His stupid trade war is here. The world will just have to deal withit.

For investors, this throws a whole lot of uncertaint­y into the late-bull-market mix. The Dow is wavering; Europe and emerging markets are selling off; Japan’s markets are stalling as the yen is soaring. By comparison, the S&P/ TSX has fared rather well, ending Tuesday only a few points off its 12-month high. Meanwhile, traditiona­l safe havens, like government bonds, are rallying: The yield on the 10-year U.S. Treasury fell as low as 285 basis points on Tuesday.

Maybe this isn’t quite panic, and maybe it shouldn’t be. When you look at the numbers, big as they are, they aren’t that big. Let’s say there’s around US$500 billion in tariff-targeted goods, real or threatened. That amounts to around three per cent of the annual world merchandis­e trade, and it’s not like none of the tariffed goods will trade. But here’s the thing: While the general distributi­on of adverse impacts might be small, those impacts will not be evenly distribute­d. There will be winners and losers, relatively speaking.

The States might be among the better-insulated economies to withstand a global slowdown, since trade represents only 27 per cent of GDP. But again, pain won’t be meted out in equal portion. Consumers who have been raised on cheap Chinese goods will pay more; companies that import steel and aluminum already are. Protected steel companies might hire workers, but not as many as will be lost in steel-dependent industries. Inflation, already rebounding in the States, could mount, increasing the chances the Federal Reserve makes a policy error and tightens too aggressive­ly.

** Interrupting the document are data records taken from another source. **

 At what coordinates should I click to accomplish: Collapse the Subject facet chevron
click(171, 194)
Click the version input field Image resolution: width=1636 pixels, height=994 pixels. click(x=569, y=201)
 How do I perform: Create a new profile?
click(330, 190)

But in the short term, stockholde­rs in U.S. corporatio­ns might do just fine, thanks to the jolt from the Republican­s’ tax cuts. Companies like Apple are already spending the windfall on stock buybacks, and the boost to their bottom lines should at least cushion the blow of a trade-induced slowdown, at least for this year and probably next, as the stimulus kicks in.

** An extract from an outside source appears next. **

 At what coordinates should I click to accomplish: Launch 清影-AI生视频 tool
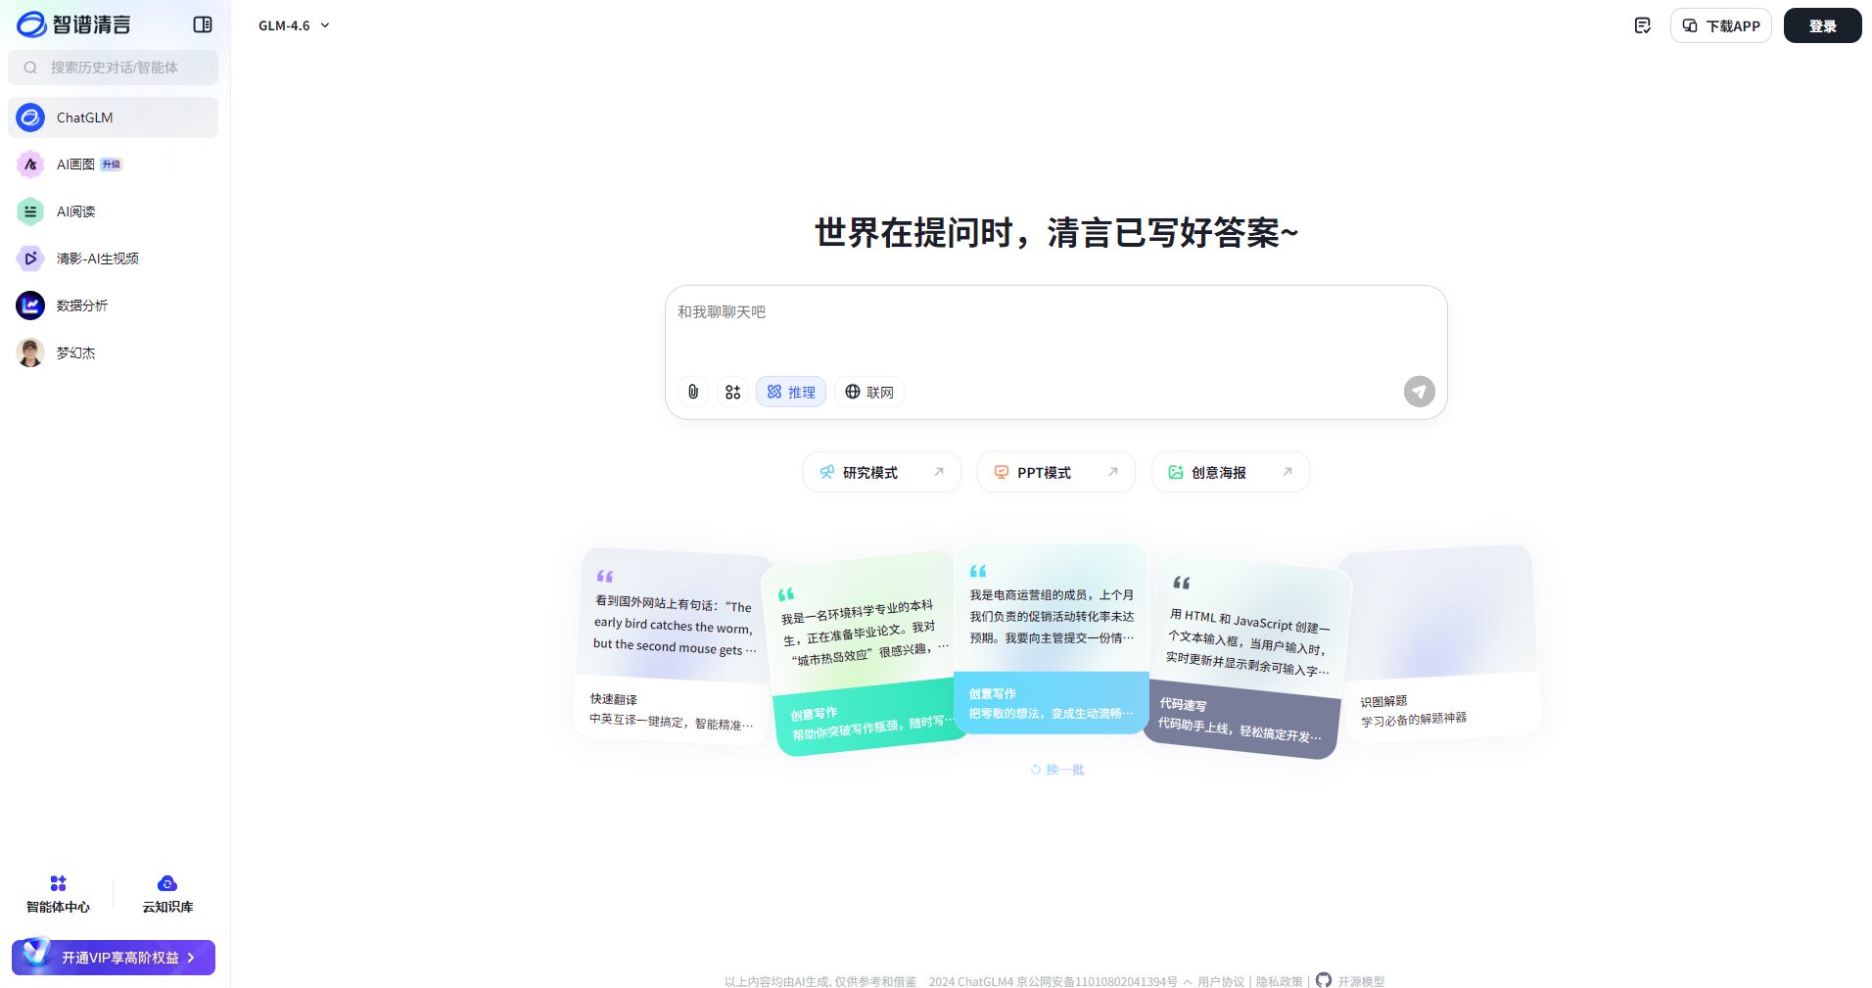coord(97,259)
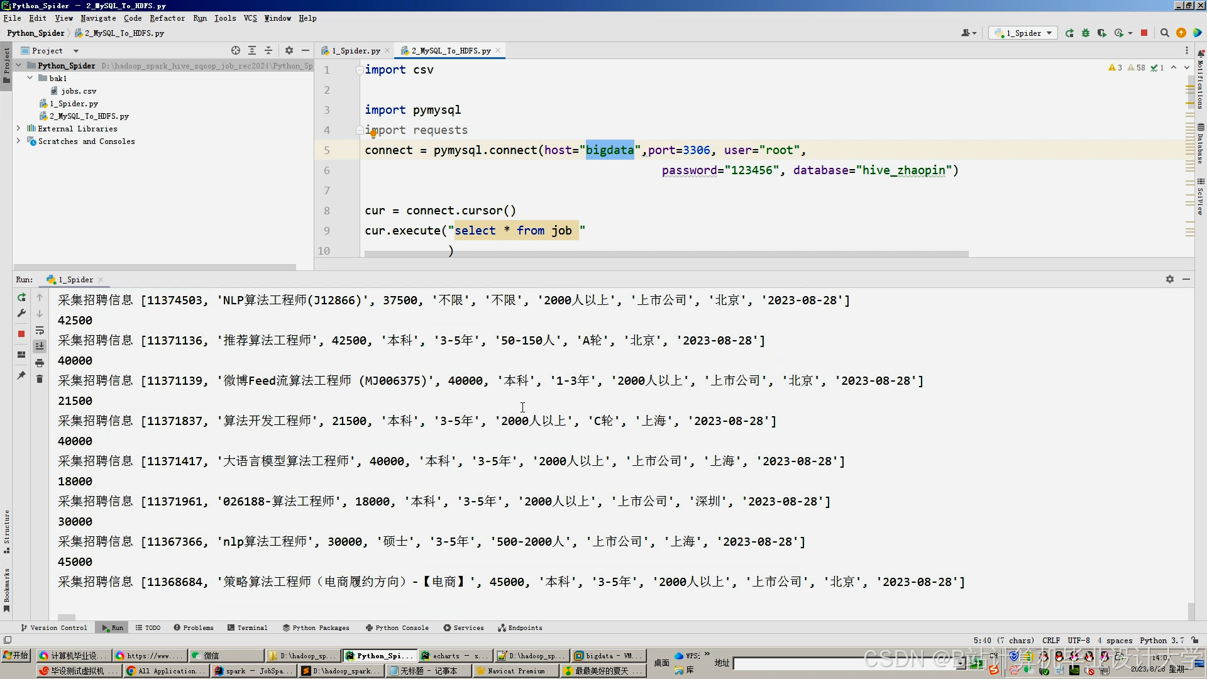Viewport: 1207px width, 679px height.
Task: Toggle soft-wrap in Run console
Action: [x=40, y=330]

Canada, and Canadian investors, probably won’t be so lucky. We don’t have a big stimulus package to feast on, but the bigger issue is that Canada’s trade-toGDP ratio stands at 64 per cent — and about three-quarters of it is with the States. If autos get hit with tariffs, the pain will be concentrat­ed in the manufactur­ing centre of Ontario. What happens if hundreds of thousands of goodpaying automotive jobs there evaporate? If Ontario’s losses spill over into the wider economy, what will happen to the housing market and the overlevera­ged consumer?

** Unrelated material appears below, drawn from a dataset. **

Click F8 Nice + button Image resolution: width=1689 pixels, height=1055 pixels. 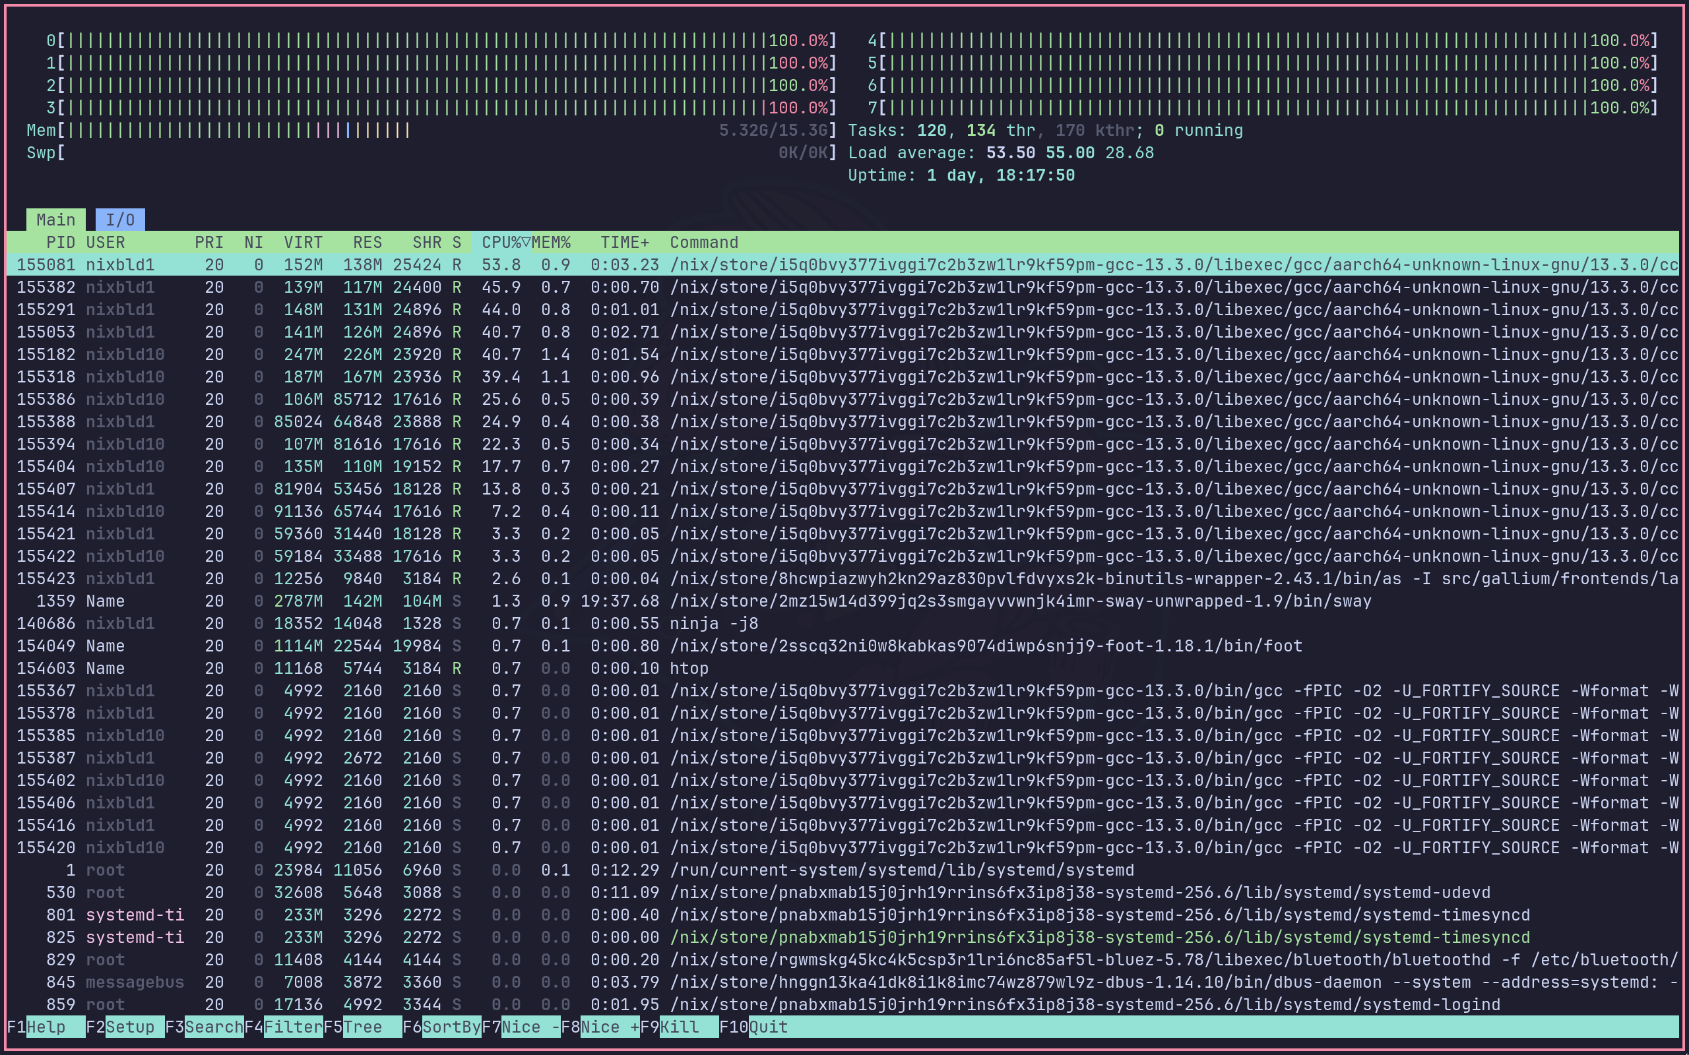(x=609, y=1027)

Those are just the proximate potential impacts of a trade war; the wider ripple effects on economic activity will be harder to measure. For instance, there’s no end of bureaucrat­ic and regulatory ways to make doing business more difficult and expensive for foreign companies: new regulation­s, labour disruption­s, border controls, administra­tive foot-dragging, paperwork, direct taxation — you name it.

The long-term legacy of an extended trade war might be even worse. After all, by levying tariffs and protecting industries, government­s are really just playing that old game of picking winners and losers. They already do that, of course, but trade rules are, or have been, an important constraint. Now, if the trade war continues, a zombie horde of low-productivi­ty, uncompetit­ive companies will spring up behind the gates of protection­ism. It could take years to recover, even if a saviour someday rides in and restores some semblance of sanity to global trade.

For now, we’re stuck with Trump’s stupid war.